### 文章の抜粋
------------------------------------------------------------

海外感染症流行情報 2018年6月 (東京医科大学病院 渡航者医療センター)
・サウジアラビアでの最近のMERS流行
サウジアラビアでは2012年以来、中東呼吸器症候群(MERS)が流行しています。今年も5月末までに75人の患者が発生し、23人が死亡しました(WHO 2018-6-18)。集団感染も、病院内で2回、家族内で2回おきています。5月には南部のNajran地域で、8人の家族内が集団感染がおこりました。近年、サウジアラビアではMERSの病院内での集団感染は少なくなりましたが、家族内感染が続いており、いずれも最初の患者はラクダとの接触が感染原因となっています。日本からサウジアラビに仕事などで渡航する人も増えていますが、滞在中はラクダに接触しないよう十分に注意ください。

------------------------------------------------------------

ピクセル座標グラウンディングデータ
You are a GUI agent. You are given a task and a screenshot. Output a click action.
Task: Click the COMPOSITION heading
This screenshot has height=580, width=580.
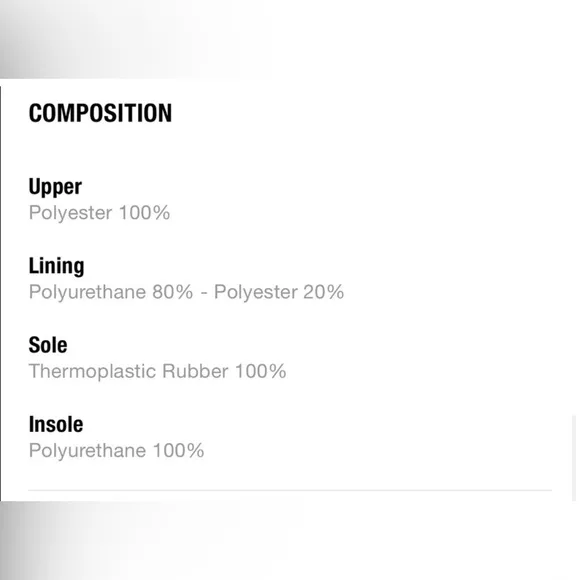click(100, 113)
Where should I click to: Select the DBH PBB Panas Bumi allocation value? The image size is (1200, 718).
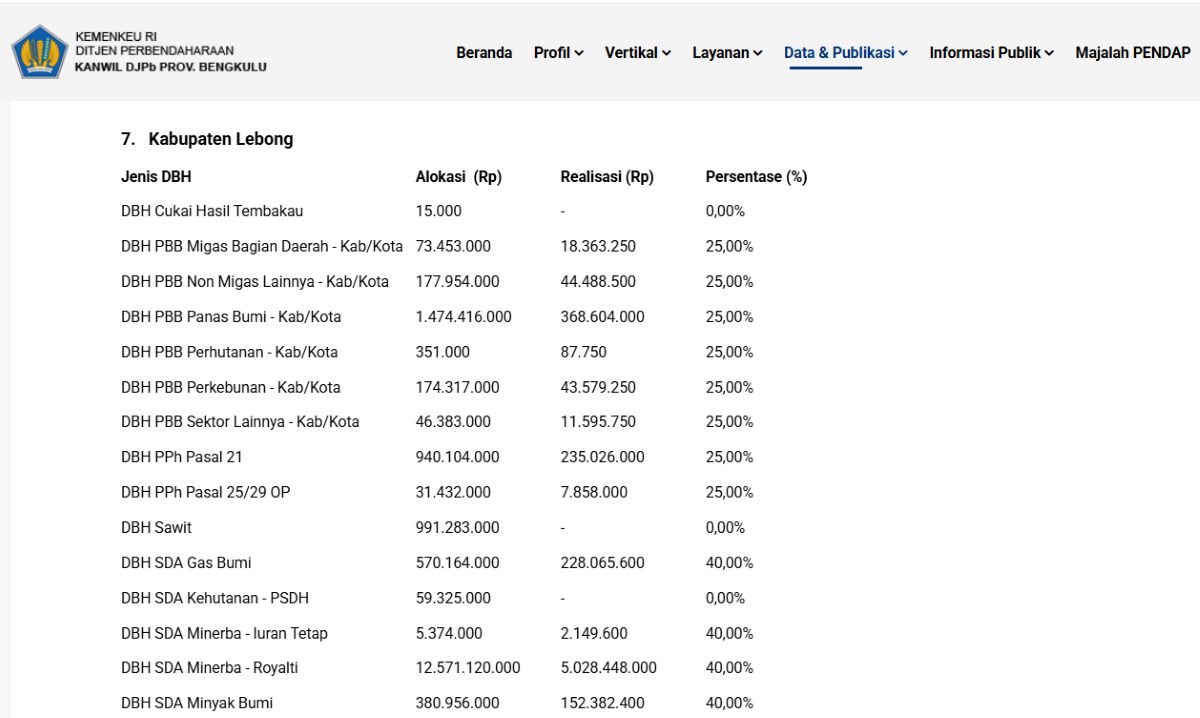click(x=464, y=316)
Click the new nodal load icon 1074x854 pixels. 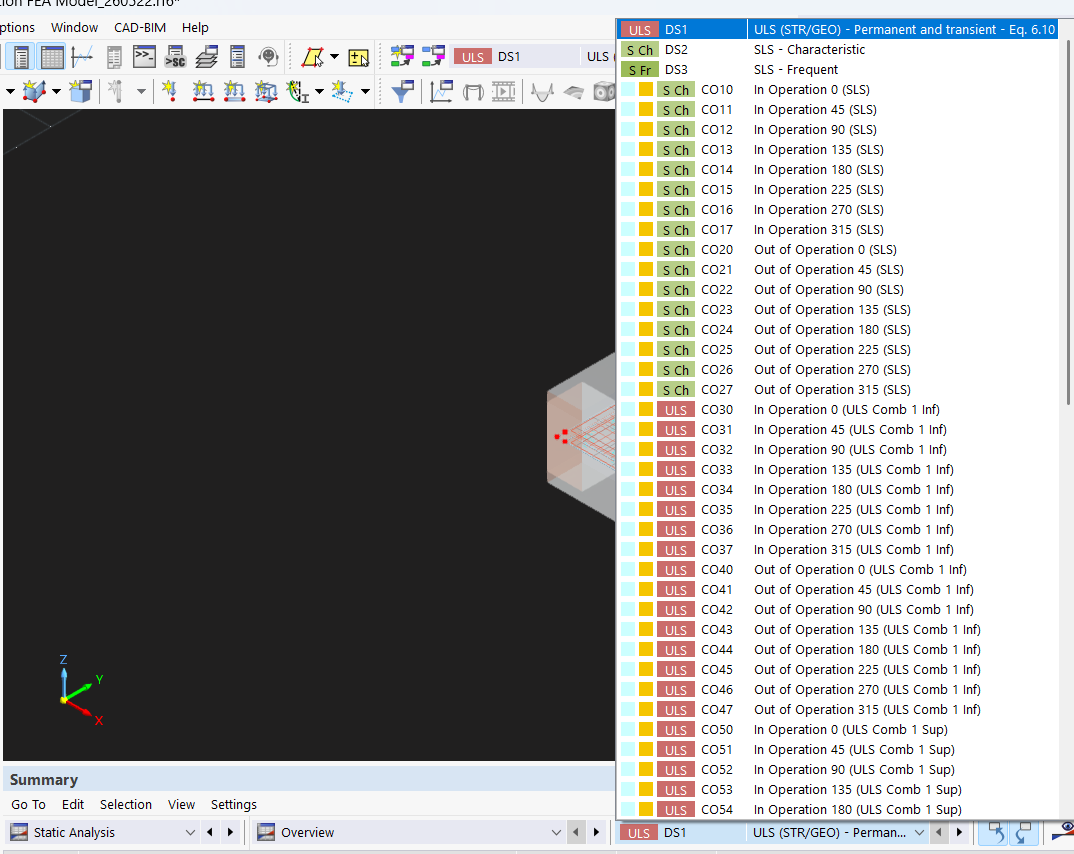[x=170, y=90]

------------------------------------------------------------

### やること
a) MERS流行の文章では、今年5月末までにサウジアラビアで何人が亡くなったとされていますか。
b) MERS流行の文章を、最後の文のあとから続けて書いてください。
一覧は文章とは関係ありません。

### 番号ごとの答え
a) 23人です。

b)
・インド・ケララ州でのニパウイルス感染症
インド南部のケララ州で、5月からニパウイルス感染症の流行が発生しています。WHOの報告によれば、5月中旬から5月末までに約30人の患者(疑いを含む)が発生し、13人が死亡しました((WHO 2018-5-31)。6月に入ってからは新しい患者発生はない模様です(ProMED 2018-6-11)。ニパウイルスは大型のコウモリが保有するウイルスで、ヒトが感染すると重症の脳炎をおこします。コウモリとの接触やコウモリが触れた果物(マンゴなど)を食べて感染します。今までにマレーシア、インド、バングラデッシュで流行が確認されており、流行地域ではコウモリに接触しないことや、果物を食べる時は表面をよく洗う注意が必要です。
・パプア・ニューギニアでポリオ患者が発生
パプア・ニューギニアで5月にポリオ患者が1名発生しました(Polio Global Eradication Initiaitive 2018-6-22)。患者からは1型のポリオウイルスが検出されています。最近、ポリオの患者数は少なくなっていますが、今年はアフガニスタンとパキスタンでも患者が確認されいます。患者が発生している国に滞在する際には、ポリオワクチンの接種を受けておくことを推奨します。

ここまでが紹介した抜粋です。